#### Activity
Reproduce word for word, from the entries below, the line with "The height and width of the screenshot is (506, 611).", the line with "Given: Click the Merchants icon in sidebar", and every line between them, and nothing more.
╔══
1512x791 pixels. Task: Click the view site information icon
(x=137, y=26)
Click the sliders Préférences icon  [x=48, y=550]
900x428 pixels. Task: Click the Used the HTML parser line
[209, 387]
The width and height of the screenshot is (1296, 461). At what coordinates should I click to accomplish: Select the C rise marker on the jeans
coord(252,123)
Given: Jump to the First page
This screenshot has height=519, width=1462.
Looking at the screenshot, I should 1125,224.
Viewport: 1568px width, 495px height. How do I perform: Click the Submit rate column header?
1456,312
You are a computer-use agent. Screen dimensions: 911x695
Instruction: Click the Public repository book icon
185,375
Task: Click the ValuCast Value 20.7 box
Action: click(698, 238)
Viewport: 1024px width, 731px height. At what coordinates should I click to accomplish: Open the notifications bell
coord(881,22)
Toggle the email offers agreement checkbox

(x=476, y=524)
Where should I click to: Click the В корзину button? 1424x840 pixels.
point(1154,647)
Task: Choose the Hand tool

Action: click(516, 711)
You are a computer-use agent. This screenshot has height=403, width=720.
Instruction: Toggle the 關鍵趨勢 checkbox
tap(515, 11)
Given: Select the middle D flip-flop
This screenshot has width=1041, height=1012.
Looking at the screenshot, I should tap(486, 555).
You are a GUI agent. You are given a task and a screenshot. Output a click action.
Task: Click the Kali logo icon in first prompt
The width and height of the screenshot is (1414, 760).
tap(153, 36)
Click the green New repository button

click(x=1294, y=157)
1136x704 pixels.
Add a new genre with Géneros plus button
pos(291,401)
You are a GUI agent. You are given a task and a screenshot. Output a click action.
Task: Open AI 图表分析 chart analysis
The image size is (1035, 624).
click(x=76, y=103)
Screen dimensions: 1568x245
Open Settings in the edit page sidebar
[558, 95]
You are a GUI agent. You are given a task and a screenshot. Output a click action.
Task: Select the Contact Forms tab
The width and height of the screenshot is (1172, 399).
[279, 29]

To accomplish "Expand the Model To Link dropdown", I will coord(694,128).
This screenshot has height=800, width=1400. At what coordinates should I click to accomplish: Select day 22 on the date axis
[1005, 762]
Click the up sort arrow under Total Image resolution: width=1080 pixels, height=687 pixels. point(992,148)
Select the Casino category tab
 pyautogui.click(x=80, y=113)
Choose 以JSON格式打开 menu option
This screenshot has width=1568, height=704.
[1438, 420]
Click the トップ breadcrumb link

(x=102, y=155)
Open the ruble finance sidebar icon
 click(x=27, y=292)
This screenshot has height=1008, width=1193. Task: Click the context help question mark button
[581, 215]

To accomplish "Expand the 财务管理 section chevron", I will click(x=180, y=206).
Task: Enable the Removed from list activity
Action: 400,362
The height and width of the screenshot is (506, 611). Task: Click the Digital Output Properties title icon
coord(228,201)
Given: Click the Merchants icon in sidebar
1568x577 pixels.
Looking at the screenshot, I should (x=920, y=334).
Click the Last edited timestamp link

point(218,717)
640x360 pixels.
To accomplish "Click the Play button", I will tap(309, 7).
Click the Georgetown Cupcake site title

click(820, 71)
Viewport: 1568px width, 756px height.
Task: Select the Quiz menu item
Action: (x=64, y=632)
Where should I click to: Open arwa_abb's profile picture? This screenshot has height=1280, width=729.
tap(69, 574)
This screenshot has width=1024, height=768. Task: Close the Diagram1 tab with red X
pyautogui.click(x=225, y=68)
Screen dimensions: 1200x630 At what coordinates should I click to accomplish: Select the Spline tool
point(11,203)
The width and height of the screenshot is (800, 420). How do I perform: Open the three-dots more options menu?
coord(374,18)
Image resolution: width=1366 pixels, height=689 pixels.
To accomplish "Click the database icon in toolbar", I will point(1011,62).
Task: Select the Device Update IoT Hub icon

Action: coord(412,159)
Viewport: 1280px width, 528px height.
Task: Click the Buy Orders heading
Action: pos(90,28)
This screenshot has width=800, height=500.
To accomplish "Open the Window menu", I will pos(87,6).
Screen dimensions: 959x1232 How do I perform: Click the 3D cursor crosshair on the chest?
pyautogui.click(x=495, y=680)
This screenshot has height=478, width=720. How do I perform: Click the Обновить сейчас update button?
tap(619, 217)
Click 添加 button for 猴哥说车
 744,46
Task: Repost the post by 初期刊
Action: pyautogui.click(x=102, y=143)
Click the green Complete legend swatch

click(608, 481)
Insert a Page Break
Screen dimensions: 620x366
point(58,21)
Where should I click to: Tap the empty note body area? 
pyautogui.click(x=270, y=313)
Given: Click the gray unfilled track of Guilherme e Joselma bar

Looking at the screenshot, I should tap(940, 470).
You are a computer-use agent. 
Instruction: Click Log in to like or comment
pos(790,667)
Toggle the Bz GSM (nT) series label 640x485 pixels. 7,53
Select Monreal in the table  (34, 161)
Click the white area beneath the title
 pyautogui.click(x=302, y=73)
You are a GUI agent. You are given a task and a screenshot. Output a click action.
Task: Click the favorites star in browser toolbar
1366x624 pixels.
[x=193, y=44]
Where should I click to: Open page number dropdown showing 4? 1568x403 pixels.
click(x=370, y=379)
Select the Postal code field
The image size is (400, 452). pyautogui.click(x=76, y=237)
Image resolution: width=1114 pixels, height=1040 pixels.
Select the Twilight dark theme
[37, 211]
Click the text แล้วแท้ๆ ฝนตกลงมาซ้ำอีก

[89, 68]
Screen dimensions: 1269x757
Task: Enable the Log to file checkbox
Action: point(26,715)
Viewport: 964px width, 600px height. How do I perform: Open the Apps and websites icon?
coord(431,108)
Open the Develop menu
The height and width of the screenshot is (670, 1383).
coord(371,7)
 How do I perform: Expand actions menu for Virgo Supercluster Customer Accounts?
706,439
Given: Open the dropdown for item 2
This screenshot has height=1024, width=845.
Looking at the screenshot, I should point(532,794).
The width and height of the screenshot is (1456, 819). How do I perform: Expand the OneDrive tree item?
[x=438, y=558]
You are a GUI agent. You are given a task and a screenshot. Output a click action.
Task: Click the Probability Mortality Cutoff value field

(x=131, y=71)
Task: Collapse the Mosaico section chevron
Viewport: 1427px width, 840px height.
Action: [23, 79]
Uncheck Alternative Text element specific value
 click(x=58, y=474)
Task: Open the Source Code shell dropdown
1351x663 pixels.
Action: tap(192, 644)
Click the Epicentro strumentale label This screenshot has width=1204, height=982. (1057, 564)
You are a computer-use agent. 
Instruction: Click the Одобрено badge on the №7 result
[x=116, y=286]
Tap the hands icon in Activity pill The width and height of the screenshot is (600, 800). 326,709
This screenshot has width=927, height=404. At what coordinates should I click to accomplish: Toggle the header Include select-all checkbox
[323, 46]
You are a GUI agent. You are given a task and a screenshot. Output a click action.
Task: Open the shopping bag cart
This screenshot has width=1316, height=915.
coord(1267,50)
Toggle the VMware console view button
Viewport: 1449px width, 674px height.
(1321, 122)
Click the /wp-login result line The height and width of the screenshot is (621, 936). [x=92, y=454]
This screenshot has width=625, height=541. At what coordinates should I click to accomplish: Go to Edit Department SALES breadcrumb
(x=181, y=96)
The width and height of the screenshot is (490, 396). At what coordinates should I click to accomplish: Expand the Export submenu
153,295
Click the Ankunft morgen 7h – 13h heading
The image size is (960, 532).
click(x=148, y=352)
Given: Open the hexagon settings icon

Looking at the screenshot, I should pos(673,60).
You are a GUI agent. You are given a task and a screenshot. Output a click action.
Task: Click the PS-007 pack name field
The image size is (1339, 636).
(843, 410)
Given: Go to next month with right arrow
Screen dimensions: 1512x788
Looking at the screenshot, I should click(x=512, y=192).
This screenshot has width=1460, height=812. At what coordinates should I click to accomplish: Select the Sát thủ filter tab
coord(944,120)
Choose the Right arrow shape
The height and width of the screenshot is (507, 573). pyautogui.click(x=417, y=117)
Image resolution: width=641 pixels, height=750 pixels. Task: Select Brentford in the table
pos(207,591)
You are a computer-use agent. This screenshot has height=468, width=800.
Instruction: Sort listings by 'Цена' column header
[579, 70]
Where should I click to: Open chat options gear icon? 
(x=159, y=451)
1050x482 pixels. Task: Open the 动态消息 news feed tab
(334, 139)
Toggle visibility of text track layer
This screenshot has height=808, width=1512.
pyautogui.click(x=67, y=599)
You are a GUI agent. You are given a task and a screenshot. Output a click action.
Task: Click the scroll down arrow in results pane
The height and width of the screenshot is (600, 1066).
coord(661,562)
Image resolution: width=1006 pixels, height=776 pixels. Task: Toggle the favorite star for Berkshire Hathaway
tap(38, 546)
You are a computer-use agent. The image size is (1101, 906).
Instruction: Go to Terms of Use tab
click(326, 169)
╚══
#### Solution to this task
The height and width of the screenshot is (506, 611). Task: Click the Digital Output Properties title icon
coord(228,201)
Given: Click the Merchants icon in sidebar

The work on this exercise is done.